▶ Instrução A
Segundo o trecho do documento, quantos pontos contém o acordo?

▶ Trecho do documento
O acordo contém 17 pontos, antes de tudo, declarações de vontade política. A adesão aos princípios orientados a garantir e proteger a plena observância e o respeito dos direitos humanos, o compromisso de investigar as violações dos direitos humanos ocorridos no marco do enfrentamento interno para contribuir a fortalecer o processo de conciliação nacional e a democratização no país, o reconhecimento da identidade e direitos dos povos indígenas como base para a construção de uma nação multiétnica, pluricultural e multilíngue. Forma parte do catálogo de objetivos políticos a necessidade de um desenvolvimento socioeconômico participativo orientado para o bem comum. Alcançar uma situação social mais justa se relaciona com a necessidade de um sistema fiscal mais equitativo e eficiente. Erradicar a pobreza e o desemprego, melhorar a saúde, a educação e capacitação e a seguridade social são consideradas tarefas prioritárias do desenvolvimento. Outro aspecto apresentado é a reforma do Estado e do Exército.
Os consensos alcançados se formalizaram nos seguintes acordos:
  1. Acordo marco sobre democratização para a busca da paz por meios políticos [Acordo de Querétaro]. Querétaro [México], 25 de julho de 1991.


  1. Acordo global sobre direitos humanos. México, D.F. [México], 29 de março de 1994.


  1. Acordo para o reassentamento das populações desarraigadas pelo enfrentamento armado. Oslo [Noruega], 17 de junho de 1994.

▶ Listagem de dados
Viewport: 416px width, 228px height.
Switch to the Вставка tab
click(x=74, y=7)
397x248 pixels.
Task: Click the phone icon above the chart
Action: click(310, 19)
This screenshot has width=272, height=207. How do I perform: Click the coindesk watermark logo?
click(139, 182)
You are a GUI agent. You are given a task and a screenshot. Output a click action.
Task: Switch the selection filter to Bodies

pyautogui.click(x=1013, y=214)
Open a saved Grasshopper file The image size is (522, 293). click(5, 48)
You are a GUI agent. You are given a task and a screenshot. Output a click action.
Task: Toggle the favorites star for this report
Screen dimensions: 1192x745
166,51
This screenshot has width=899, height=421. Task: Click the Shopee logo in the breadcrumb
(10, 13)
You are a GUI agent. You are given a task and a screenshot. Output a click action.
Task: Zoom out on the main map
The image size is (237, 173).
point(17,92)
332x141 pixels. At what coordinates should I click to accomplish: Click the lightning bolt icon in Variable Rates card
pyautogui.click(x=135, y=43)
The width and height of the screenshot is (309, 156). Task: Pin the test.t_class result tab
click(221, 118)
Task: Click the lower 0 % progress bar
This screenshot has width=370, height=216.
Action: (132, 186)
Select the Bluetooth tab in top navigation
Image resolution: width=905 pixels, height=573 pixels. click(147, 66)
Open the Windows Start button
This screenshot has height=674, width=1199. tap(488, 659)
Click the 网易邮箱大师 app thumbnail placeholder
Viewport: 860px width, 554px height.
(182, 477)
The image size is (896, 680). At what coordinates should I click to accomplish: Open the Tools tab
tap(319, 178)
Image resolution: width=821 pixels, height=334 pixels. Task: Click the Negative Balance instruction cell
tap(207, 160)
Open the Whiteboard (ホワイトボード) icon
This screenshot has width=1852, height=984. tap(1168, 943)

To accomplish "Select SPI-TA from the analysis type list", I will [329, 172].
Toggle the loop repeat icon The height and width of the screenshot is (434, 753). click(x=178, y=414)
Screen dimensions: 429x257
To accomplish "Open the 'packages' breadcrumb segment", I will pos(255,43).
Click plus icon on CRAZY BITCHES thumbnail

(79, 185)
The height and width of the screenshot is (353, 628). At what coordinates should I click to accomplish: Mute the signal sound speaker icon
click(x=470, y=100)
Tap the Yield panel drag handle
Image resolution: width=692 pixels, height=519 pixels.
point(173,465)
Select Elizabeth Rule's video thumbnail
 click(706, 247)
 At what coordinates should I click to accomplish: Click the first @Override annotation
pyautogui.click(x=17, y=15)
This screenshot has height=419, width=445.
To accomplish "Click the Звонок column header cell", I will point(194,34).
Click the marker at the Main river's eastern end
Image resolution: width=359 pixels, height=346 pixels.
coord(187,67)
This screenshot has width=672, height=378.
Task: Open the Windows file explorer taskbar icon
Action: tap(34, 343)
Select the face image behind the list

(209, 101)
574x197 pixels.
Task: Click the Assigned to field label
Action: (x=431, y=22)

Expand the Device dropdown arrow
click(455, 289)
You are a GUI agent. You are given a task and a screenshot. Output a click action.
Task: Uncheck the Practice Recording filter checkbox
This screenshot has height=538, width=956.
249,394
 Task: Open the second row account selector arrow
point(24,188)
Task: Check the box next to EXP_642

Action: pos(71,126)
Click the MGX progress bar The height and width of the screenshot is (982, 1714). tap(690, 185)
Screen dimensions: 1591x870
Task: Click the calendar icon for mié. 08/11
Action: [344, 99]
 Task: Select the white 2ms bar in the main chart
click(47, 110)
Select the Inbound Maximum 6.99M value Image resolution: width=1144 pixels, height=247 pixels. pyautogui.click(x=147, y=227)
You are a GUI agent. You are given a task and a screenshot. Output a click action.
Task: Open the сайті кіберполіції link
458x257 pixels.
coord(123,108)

▶ Instrução B
Copie fielmente as linhas da listagem, começando pela que contém "Select the Inbound" e terminando na última linha da listagem.

▶ Resposta completa A
O acordo contém 17 pontos.

▶ Resposta completa B
Select the Inbound Maximum 6.99M value Image resolution: width=1144 pixels, height=247 pixels. pyautogui.click(x=147, y=227)
You are a GUI agent. You are given a task and a screenshot. Output a click action.
Task: Open the сайті кіберполіції link
458x257 pixels.
coord(123,108)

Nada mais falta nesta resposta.